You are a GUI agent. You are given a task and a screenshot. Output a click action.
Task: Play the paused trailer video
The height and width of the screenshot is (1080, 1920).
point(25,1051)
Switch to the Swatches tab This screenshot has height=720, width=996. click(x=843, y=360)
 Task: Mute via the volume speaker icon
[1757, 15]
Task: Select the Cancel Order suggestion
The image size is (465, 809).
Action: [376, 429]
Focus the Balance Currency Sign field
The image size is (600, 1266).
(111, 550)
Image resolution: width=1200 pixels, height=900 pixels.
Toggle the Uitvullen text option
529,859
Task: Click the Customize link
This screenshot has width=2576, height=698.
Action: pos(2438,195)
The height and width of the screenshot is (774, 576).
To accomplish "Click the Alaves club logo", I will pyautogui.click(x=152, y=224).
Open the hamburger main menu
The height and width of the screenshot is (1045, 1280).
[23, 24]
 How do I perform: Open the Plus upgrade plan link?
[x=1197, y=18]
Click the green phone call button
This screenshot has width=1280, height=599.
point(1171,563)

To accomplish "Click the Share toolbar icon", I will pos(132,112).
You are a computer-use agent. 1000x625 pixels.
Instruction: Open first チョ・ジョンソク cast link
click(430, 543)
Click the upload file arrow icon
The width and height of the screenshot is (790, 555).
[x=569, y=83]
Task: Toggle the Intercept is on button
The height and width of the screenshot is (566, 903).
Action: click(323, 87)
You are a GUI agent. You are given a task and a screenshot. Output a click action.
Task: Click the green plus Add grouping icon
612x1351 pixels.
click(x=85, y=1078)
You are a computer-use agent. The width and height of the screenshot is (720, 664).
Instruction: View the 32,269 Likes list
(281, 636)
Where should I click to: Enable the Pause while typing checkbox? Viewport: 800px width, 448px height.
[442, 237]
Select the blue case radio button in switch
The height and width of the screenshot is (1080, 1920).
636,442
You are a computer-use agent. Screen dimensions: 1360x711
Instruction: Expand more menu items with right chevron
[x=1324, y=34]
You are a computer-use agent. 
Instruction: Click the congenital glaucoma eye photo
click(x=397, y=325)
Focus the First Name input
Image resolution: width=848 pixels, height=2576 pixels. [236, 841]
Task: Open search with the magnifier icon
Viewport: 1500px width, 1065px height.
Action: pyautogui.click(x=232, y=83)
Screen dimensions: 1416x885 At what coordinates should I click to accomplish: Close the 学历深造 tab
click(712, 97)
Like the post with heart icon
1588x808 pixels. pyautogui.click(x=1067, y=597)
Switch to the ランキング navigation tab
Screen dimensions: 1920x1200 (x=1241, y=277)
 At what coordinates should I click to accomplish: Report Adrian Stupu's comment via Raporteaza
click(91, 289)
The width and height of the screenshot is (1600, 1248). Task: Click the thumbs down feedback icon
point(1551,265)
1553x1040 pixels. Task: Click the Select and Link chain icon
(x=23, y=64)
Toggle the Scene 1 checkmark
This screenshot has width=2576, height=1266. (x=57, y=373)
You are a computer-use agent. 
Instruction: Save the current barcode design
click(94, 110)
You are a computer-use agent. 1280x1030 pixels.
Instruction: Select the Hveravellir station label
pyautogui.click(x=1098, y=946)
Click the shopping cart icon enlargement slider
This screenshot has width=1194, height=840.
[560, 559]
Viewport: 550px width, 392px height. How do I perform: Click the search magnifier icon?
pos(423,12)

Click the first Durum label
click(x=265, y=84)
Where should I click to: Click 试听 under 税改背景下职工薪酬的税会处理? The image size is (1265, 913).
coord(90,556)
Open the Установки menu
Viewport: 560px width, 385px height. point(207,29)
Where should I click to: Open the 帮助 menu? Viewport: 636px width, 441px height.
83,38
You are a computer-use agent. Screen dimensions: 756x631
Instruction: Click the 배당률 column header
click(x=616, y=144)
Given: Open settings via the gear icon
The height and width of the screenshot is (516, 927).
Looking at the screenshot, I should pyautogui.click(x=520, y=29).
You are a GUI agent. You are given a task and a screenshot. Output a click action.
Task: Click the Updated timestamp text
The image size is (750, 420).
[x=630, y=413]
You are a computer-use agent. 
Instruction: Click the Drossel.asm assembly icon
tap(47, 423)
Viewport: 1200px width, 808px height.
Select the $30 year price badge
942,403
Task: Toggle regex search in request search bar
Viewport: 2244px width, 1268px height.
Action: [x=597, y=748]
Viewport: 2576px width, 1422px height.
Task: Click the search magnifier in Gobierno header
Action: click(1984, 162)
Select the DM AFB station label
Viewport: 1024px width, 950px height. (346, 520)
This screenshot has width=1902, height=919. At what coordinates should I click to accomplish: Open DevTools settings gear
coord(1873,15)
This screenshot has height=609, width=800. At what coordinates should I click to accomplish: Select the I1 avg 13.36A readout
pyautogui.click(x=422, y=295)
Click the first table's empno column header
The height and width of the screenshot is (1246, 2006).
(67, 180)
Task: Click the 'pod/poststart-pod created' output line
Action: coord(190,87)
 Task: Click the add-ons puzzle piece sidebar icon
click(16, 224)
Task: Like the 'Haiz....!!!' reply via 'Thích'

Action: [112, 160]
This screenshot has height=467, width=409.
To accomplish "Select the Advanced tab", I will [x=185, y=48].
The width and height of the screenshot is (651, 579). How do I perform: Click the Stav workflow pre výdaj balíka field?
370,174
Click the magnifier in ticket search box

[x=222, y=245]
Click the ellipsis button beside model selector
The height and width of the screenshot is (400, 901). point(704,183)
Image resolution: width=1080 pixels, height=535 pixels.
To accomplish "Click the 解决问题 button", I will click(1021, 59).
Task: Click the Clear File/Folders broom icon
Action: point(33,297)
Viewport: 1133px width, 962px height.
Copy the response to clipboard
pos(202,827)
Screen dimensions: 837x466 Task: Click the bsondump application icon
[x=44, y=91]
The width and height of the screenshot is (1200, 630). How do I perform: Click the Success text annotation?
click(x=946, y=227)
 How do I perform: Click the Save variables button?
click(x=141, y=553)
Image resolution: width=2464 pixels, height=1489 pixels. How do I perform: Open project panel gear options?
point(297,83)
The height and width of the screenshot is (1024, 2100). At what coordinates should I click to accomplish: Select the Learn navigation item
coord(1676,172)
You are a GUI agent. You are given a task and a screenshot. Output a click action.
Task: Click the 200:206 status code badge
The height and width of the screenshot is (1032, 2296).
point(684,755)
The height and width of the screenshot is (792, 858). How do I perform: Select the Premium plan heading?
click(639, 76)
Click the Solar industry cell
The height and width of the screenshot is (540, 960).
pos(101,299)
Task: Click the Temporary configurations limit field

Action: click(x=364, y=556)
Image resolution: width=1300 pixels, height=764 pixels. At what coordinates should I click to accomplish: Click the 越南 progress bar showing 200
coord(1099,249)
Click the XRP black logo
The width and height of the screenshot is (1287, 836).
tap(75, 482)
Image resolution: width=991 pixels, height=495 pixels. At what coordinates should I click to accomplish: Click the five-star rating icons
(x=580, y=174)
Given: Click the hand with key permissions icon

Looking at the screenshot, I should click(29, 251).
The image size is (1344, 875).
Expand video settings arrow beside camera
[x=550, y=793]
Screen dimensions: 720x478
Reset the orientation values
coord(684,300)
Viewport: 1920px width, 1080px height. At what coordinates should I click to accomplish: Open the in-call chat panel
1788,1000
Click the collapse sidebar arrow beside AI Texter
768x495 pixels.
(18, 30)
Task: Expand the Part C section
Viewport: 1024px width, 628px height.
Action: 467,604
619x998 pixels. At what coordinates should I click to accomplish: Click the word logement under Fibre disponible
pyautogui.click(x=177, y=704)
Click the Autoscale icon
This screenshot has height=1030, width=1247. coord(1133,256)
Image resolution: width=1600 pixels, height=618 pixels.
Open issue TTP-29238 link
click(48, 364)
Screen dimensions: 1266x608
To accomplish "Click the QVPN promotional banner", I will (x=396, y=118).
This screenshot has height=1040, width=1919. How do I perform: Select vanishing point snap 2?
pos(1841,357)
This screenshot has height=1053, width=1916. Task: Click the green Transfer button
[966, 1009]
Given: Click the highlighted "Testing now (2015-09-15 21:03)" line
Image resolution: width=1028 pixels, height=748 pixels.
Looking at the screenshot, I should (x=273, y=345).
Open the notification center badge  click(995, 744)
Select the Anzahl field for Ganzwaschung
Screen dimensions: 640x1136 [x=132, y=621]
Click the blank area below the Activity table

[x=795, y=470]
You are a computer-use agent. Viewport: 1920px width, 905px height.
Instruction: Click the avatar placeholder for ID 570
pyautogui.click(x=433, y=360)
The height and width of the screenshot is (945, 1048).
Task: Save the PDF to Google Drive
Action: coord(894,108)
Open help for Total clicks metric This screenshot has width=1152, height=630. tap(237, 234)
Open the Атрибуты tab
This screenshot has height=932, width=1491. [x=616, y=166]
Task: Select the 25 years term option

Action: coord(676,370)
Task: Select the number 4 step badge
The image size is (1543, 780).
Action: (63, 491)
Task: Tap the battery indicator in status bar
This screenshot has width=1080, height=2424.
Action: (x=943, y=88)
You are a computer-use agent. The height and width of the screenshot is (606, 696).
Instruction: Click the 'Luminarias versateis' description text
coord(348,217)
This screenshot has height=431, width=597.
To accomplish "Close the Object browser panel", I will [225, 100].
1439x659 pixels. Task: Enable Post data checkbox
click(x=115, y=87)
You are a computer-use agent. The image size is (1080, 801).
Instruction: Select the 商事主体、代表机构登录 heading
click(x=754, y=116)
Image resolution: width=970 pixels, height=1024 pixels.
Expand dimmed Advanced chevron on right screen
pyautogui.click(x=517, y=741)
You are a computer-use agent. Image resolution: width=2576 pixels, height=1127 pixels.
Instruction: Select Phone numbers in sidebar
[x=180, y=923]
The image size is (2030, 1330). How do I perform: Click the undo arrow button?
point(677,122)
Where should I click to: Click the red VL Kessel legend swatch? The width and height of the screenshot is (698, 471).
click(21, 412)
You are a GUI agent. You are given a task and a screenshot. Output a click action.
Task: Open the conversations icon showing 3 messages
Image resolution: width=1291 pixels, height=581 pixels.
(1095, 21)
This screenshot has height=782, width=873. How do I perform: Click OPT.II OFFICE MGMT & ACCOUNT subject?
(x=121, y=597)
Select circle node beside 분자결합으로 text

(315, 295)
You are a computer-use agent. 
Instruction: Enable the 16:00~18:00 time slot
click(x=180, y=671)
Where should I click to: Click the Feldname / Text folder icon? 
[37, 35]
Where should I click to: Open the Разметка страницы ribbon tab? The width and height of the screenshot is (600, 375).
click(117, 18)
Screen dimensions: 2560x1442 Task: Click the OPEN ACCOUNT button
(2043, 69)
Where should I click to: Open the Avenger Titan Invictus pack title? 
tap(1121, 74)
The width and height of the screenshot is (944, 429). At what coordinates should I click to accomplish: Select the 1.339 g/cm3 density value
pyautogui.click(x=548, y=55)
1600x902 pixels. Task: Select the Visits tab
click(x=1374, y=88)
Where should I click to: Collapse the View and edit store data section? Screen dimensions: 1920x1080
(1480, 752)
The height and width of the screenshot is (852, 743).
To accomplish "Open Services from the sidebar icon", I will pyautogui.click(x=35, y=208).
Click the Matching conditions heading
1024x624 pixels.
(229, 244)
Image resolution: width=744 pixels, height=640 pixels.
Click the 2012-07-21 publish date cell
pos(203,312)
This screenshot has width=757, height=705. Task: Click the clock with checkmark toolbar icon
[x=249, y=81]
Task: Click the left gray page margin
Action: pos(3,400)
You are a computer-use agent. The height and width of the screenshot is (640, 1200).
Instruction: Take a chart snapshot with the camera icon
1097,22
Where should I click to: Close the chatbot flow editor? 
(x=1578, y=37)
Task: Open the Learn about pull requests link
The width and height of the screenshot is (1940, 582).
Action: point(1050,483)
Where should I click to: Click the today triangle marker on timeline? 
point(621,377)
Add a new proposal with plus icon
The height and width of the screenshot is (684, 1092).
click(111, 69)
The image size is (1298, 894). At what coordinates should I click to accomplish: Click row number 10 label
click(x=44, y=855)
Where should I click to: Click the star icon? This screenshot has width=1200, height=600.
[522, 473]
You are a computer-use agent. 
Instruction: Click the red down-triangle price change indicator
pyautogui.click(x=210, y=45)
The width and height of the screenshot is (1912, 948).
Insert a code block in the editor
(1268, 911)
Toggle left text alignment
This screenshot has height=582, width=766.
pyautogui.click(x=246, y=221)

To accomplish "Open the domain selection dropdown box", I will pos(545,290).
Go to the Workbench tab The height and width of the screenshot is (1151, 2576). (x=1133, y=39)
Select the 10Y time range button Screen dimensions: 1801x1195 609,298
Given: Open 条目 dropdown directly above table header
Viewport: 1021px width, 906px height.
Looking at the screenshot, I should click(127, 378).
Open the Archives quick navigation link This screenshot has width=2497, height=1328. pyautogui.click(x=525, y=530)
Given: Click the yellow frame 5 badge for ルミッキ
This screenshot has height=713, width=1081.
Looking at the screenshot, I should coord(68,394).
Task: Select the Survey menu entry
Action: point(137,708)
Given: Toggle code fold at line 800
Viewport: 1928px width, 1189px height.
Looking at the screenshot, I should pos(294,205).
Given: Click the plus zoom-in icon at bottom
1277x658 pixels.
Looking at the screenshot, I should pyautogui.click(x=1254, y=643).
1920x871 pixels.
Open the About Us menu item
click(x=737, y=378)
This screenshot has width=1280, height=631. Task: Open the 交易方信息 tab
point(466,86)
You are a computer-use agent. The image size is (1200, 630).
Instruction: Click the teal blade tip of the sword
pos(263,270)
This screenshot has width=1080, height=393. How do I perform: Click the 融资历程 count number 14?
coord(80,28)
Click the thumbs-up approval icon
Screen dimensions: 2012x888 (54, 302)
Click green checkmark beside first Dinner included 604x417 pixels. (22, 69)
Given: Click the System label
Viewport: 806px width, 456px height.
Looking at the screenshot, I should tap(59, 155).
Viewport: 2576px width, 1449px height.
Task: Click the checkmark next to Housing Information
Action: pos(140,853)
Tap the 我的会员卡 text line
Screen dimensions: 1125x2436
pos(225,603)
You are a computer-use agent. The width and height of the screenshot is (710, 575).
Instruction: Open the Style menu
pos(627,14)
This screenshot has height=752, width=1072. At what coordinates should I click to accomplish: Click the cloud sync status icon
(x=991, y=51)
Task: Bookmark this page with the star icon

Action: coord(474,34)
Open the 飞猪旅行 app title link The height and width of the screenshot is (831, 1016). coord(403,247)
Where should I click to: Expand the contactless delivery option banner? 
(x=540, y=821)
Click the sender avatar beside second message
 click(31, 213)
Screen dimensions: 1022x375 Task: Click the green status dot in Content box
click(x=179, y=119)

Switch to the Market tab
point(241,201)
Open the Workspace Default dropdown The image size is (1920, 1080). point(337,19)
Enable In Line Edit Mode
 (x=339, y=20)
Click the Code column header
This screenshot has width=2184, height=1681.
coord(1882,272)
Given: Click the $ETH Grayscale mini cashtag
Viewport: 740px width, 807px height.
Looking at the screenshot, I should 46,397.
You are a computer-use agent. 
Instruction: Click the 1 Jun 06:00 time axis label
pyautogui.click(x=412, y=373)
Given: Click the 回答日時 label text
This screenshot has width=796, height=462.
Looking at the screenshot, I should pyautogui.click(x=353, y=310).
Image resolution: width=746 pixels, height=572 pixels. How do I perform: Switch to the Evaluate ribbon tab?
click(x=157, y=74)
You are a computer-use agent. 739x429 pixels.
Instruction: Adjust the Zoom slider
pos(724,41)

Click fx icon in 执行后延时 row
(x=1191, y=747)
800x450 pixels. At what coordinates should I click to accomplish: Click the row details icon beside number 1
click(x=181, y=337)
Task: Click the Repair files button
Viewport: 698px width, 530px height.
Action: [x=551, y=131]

——

# [The exercise]
Lay out the part that opens with the line containing "Where should I click to: Close" and closes with the line containing "Looking at the screenshot, I should click(127, 378)." as a Markdown table with the columns Row and Line. Number each line in Row and leave out blank lines.

# [Full output]
| Row | Line |
|---|---|
| 1 | Where should I click to: Close the chatbot flow editor?  |
| 2 | (x=1578, y=37) |
| 3 | Task: Open the Learn about pull requests link |
| 4 | The width and height of the screenshot is (1940, 582). |
| 5 | Action: point(1050,483) |
| 6 | Where should I click to: Click the today triangle marker on timeline?  |
| 7 | point(621,377) |
| 8 | Add a new proposal with plus icon |
| 9 | The height and width of the screenshot is (684, 1092). |
| 10 | click(111, 69) |
| 11 | The image size is (1298, 894). At what coordinates should I click to accomplish: Click row number 10 label |
| 12 | click(x=44, y=855) |
| 13 | Where should I click to: Click the star icon? This screenshot has width=1200, height=600. |
| 14 | [522, 473] |
| 15 | You are a computer-use agent.  |
| 16 | Instruction: Click the red down-triangle price change indicator |
| 17 | pyautogui.click(x=210, y=45) |
| 18 | The width and height of the screenshot is (1912, 948). |
| 19 | Insert a code block in the editor |
| 20 | (1268, 911) |
| 21 | Toggle left text alignment |
| 22 | This screenshot has height=582, width=766. |
| 23 | pyautogui.click(x=246, y=221) |
| 24 | To accomplish "Open the domain selection dropdown box", I will pos(545,290). |
| 25 | Go to the Workbench tab The height and width of the screenshot is (1151, 2576). (x=1133, y=39) |
| 26 | Select the 10Y time range button Screen dimensions: 1801x1195 609,298 |
| 27 | Given: Open 条目 dropdown directly above table header |
| 28 | Viewport: 1021px width, 906px height. |
| 29 | Looking at the screenshot, I should click(127, 378). |